1. L’article 1er de l’arrêté du 23 mars 2020 prévoit que la garantie de l’Etat est accordée aux établissements de crédit, aux sociétés de financement ainsi qu’aux Prêteurs mentionnés à l’article L. 548-1 du Code monétaire et financier.
2. Le ministère de l’Economie et des Finances a précisé, dans sa FAQ sur le prêt garanti par l’Etat, consolidée à la date du 19 janvier 2022, qu’un PGE peut faire l’objet d’un second différé de 12 mois, portant le différé total à 24 mois (question n° 43).
3. Voir en ce sens l’article 6 de l’Arrêté Initial.
4. Voir en ce sens l’article 6 de l’Arrêté Initial (la notion d’« évènement de crédit » ayant été précisée ultérieurement par l’article 5 de l’arrêté du 13 juillet 2020 portant modification de l’arrêté du 23 mars 2020).
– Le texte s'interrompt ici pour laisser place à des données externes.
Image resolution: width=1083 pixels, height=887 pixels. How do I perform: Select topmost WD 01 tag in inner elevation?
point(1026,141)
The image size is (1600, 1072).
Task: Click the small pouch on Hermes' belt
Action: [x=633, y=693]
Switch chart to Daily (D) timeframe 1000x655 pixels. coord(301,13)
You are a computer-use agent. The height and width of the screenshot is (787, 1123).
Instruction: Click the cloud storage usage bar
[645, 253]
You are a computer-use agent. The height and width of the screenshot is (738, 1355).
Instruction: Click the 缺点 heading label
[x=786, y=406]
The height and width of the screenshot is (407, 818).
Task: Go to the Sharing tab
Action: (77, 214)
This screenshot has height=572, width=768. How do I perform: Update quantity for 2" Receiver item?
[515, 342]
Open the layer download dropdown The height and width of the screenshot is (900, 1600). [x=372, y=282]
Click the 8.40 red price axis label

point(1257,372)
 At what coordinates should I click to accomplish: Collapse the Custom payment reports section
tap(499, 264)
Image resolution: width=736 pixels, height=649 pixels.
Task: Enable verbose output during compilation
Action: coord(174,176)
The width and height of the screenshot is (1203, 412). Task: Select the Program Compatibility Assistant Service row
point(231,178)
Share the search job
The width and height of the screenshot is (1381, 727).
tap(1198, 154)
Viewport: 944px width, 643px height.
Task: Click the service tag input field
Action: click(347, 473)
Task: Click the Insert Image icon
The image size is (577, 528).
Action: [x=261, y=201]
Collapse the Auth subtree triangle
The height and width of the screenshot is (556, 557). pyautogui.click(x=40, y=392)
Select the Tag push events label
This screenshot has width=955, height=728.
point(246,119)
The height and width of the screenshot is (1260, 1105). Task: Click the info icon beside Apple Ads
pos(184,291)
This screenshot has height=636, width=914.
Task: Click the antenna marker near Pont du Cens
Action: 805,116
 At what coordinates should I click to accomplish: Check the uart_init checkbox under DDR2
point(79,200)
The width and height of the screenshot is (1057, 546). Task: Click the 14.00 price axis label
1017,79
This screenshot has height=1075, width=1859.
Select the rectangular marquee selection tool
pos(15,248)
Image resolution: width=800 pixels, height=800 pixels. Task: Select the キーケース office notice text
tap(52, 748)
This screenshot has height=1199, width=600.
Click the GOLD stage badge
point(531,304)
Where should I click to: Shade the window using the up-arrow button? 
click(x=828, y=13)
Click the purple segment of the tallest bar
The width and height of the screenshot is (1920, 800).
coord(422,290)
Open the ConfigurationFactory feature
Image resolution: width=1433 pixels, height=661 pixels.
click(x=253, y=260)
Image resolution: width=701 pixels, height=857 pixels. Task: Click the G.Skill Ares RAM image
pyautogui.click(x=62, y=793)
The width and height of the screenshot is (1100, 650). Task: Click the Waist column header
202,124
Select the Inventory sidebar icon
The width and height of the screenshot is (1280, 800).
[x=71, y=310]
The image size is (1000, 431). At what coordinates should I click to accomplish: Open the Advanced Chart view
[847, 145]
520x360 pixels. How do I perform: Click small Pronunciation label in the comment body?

5. Voir en ce sens l’article 7 de l’Arrêté Initial.
6. Voir en ce sens l’article 6 de l’Arrêté Initial.
7. Pas plus que les arrêtés successifs l’ayant modifié.
8. Note du Conseil d’Etat « Famille “concours financiers”, fiche 5, garanties », version 2021-2022, § n° 8.2.3, p. 11.
9. A ce jour jusqu’au 30 juin 2022 selon l’article 1er de l’Arrêté du 23 mars 2020, tel que modifié par l’article 2 de l’arrêté du 19 janvier 2022.
10. Voir en ce sens « Prêt garanti par l’Etat – la sécurisation de la restructuration des PGE par l’Arrêté du 8 Juillet 2021 », N. Morelli et D. Robine, in Lettre d’actualité des Procédures collectives civiles et commerciales n° 16, octobre 2021, repère 198, LexisNexis.